En fait il n’y a pas vraiment UN inventeur, mais une succession d’appropriations qui sont aujourd’hui à l’origine de l’impressionnante variété qu’il est possible de trouver.
Au Moyen Âge, le « macaron » désignait deux produits différents : le gâteau, mais aussi un potage avec des éléments en farine qu’on mangeait avec du fromage frappé, de la cannelle et du safran et que l’on appelle « macaroni » à partir, seulement, du XVIIe siècle. D’où la difficulté, parfois, de savoir à quels produits les sources historiques font référence.
Huit siècles plus tard, ils sont arrivés en France dans les bagages de Catherine de Médicis à l’occasion de son mariage avec le Duc d’Orléans, futur roi de France. Son impressionnante armée de cuisiniers et de pâtissiers fit découvrir à la cour nombre de produits et de préparations italiens inconnus jusqu’alors, dont les macarons.

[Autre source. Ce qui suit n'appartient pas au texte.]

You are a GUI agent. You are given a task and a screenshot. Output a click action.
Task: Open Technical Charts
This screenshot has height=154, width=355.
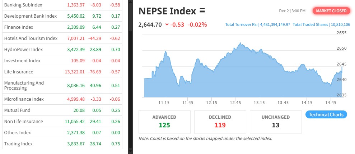click(326, 114)
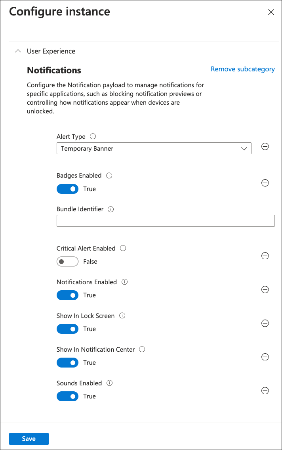Toggle Show In Lock Screen off

point(68,329)
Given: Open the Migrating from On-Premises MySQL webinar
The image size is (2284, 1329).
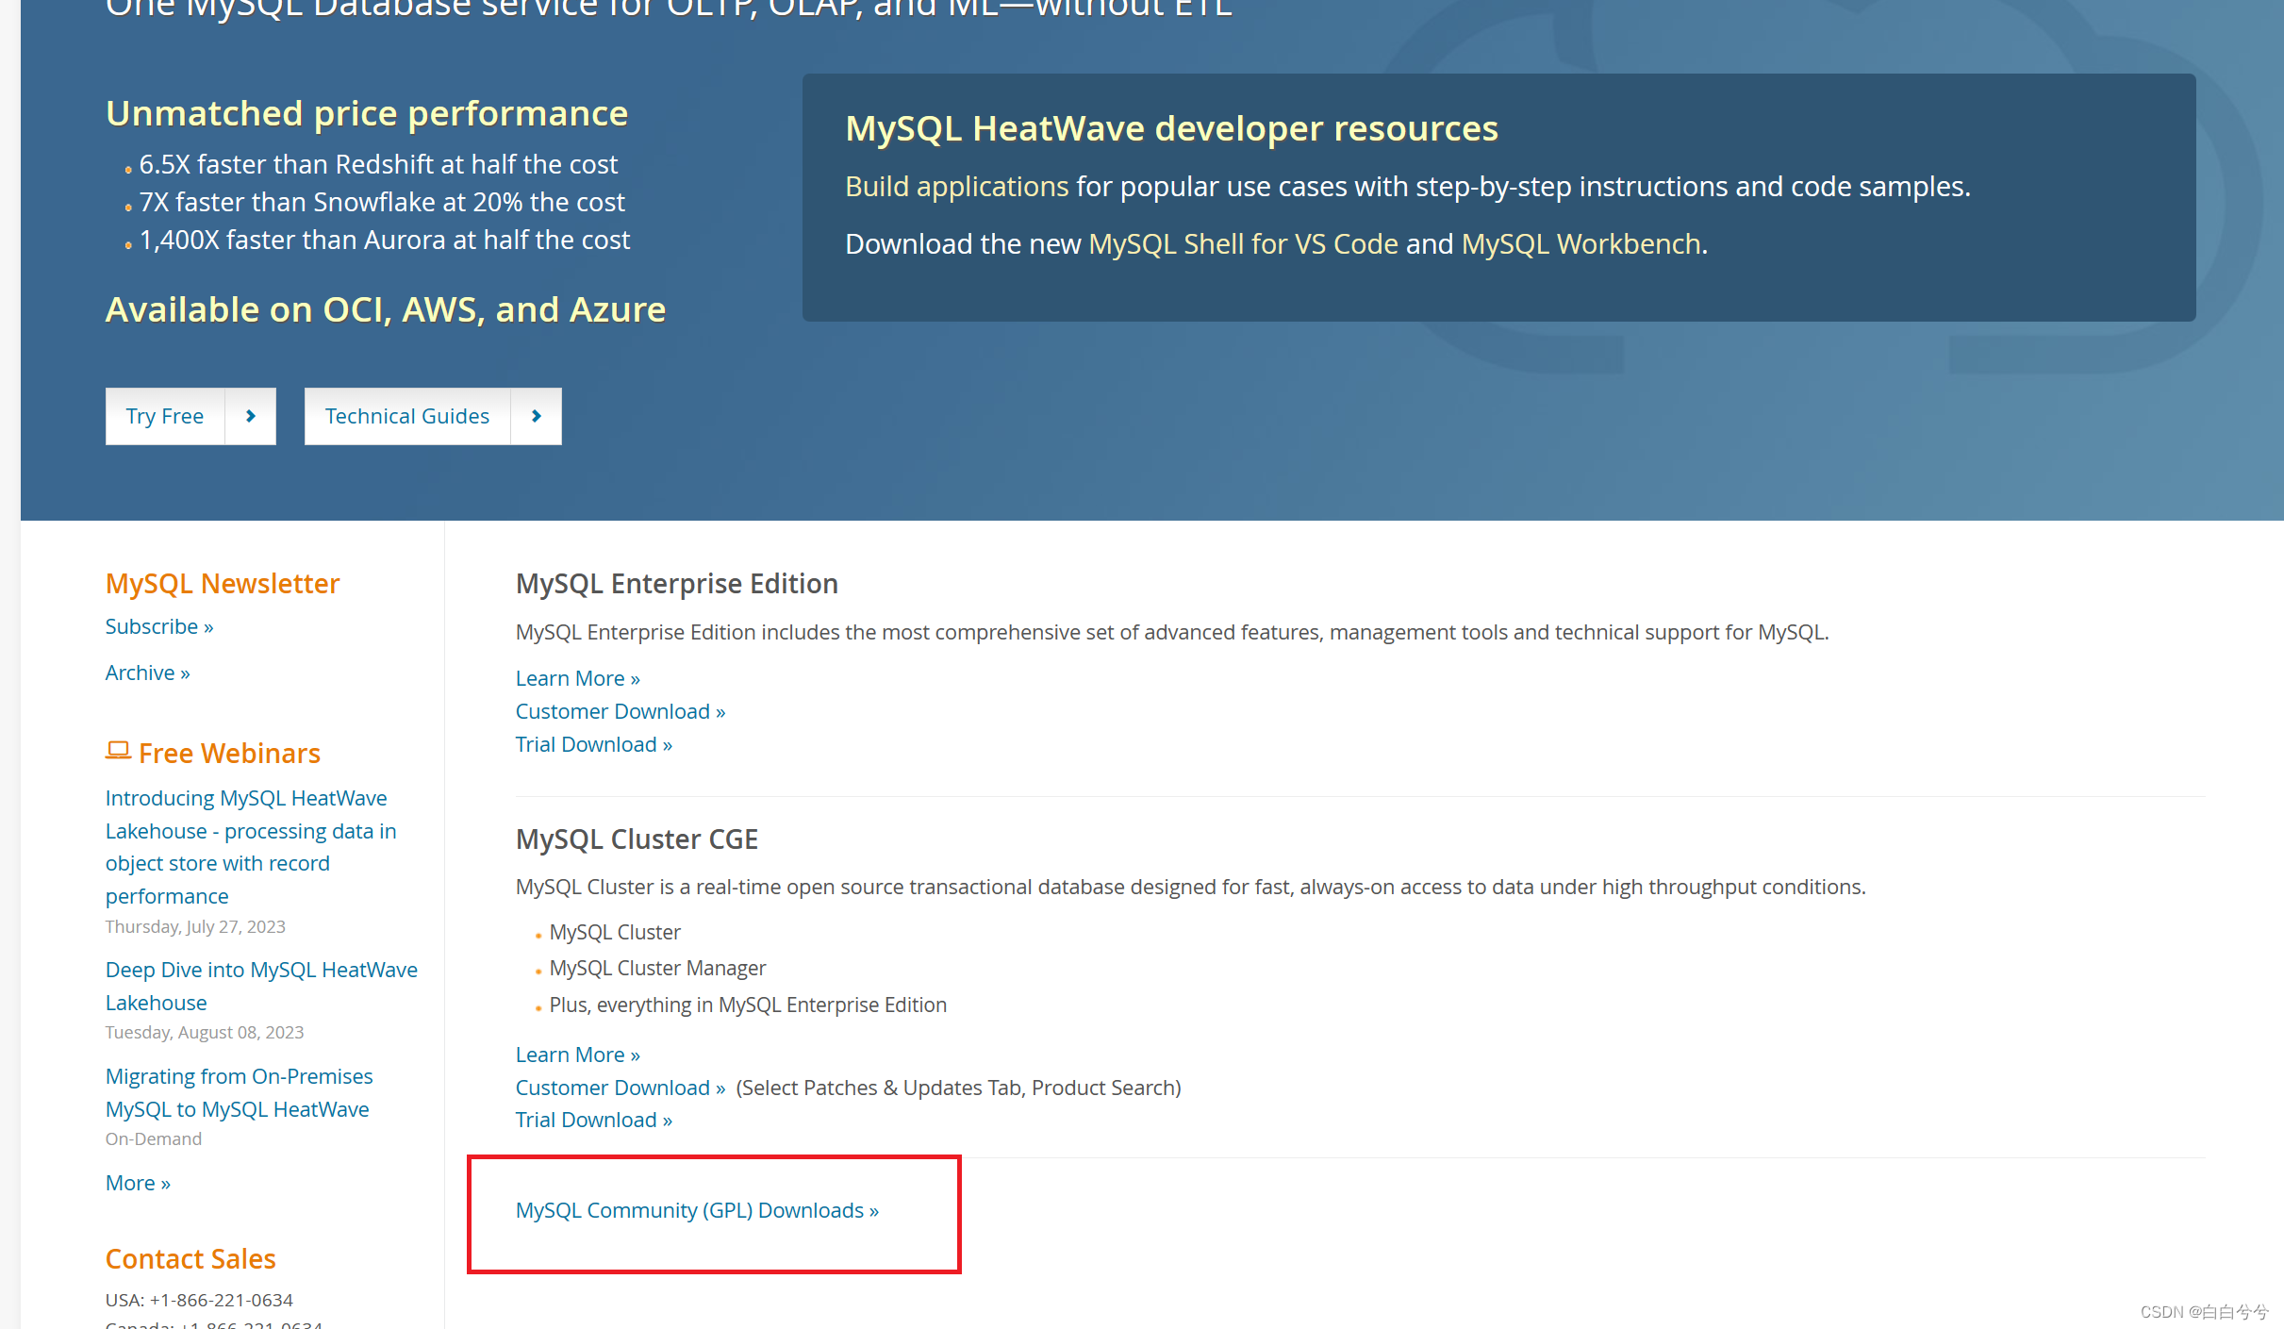Looking at the screenshot, I should click(x=239, y=1091).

Ces délicieux petits gâteaux devinrent ensuite des spécialités régionales par le biais des nonnes qui en fabriquaient dans des monastères. C’est ainsi que sont nés, grâce à celles que l’on surnomma les Sœurs Macarons, les toujours célèbres Macarons de Nancy.

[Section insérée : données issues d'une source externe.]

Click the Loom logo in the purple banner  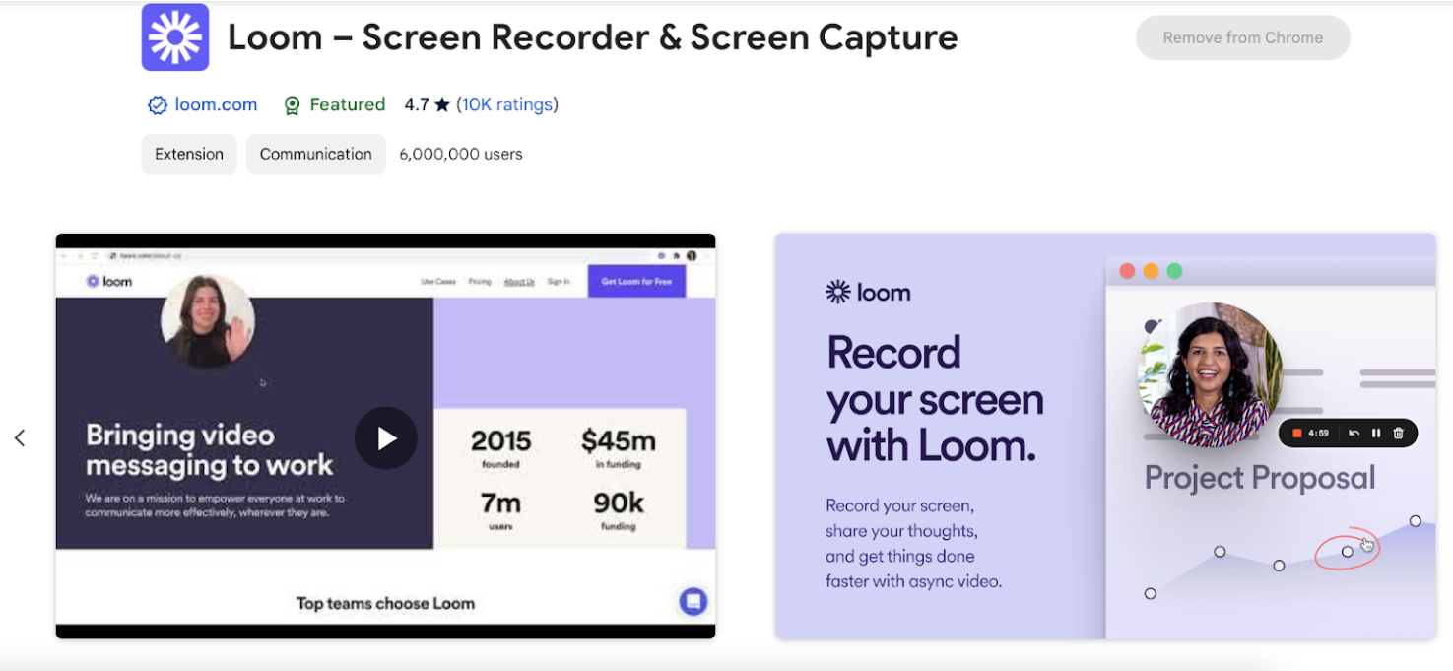tap(868, 292)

Mais d’autres villes s’en sont fait aussi une spécialité. À Montmorillon, ils sont en forme de couronne ducale. Niort les truffe de copeaux d’angélique. Il existe aussi des macarons de Reims, de Pau, d’Amiens, de Melun, et ceux de Saint-Émilion… mais aussi en Espagne avec les « mostachones » et en Suisse avec les macarons à la noix de coco traditionnels de Noël.
À Paris, c’est le petit-fils de Louis-Ernest Ladurée qui a eu l’idée de les accoler par deux en les garnissant d’une ganache.

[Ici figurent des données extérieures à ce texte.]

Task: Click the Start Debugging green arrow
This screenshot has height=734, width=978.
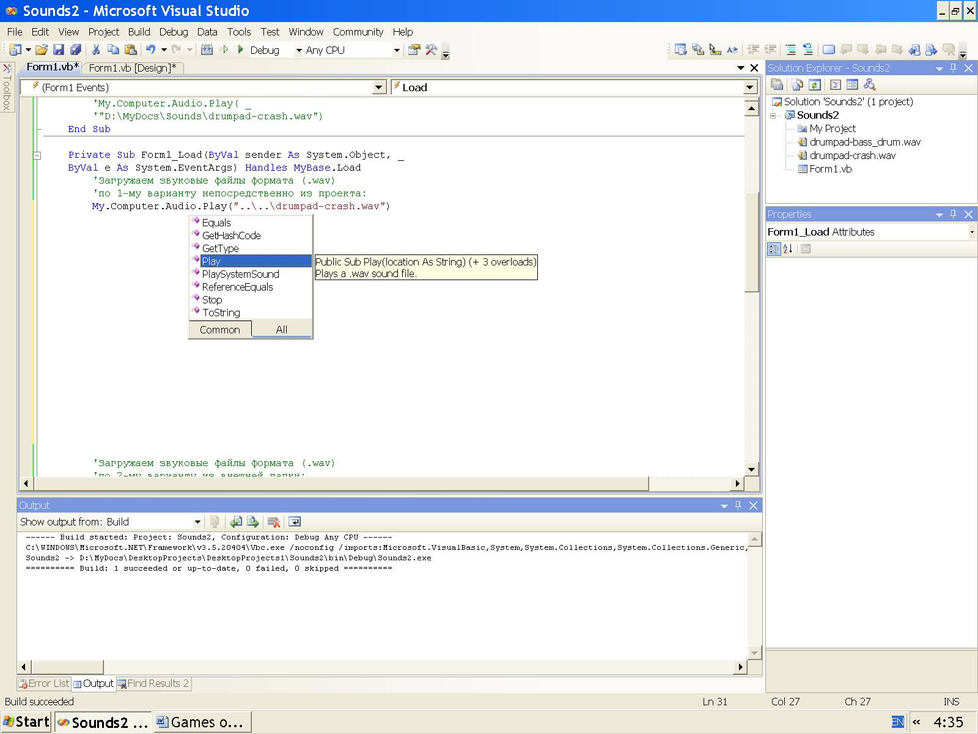Action: click(x=241, y=50)
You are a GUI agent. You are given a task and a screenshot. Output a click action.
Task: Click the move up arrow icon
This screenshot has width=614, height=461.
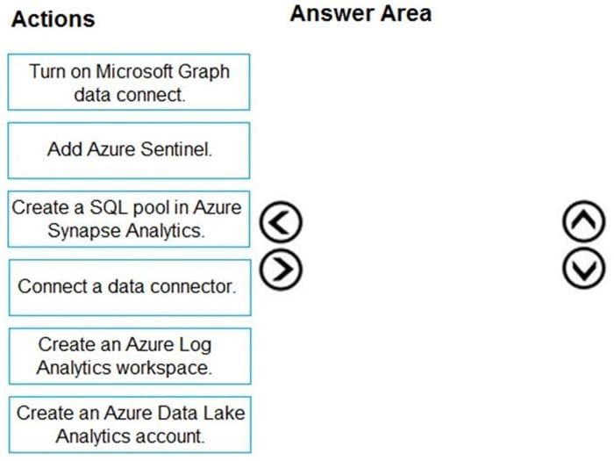coord(584,221)
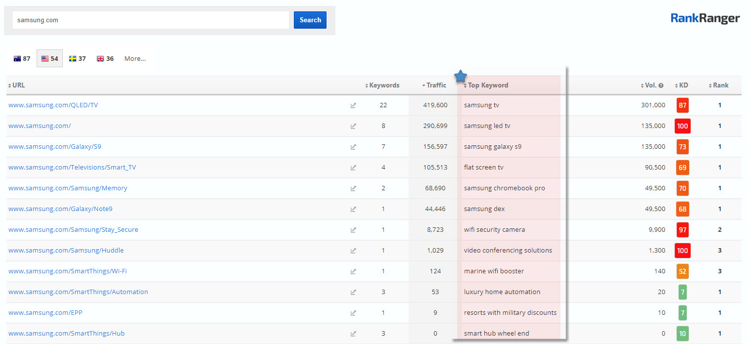Screen dimensions: 749x344
Task: Click external link icon for Galaxy/S9 row
Action: click(353, 147)
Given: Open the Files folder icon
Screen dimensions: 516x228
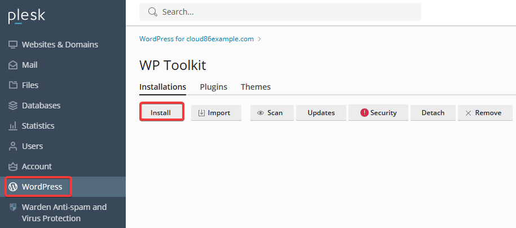Looking at the screenshot, I should click(13, 85).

Délicieuses gourmandises, elles se déclinent aujoiurd’hui à l’infini : macarons vanille, pistache, chocolat, abricot-lavande, coco, framboise, noisette … et même chez des traiteurs comme Pierre Hermé au foie gras, à la betterave ou autre délire gustatif !
Et, grand débat… où trouve-t-on les meilleurs macarons de Paris ?




























6 janvier, 2009 à 0:08
Quelle question ? Chez Ladurée bien entendu!!! De tous ceux que j’ai gouté (Pierre Hermé, Dalloyau, Fauchon et les boulangeries de quartier les macarons de Ladurée restent mes préférés).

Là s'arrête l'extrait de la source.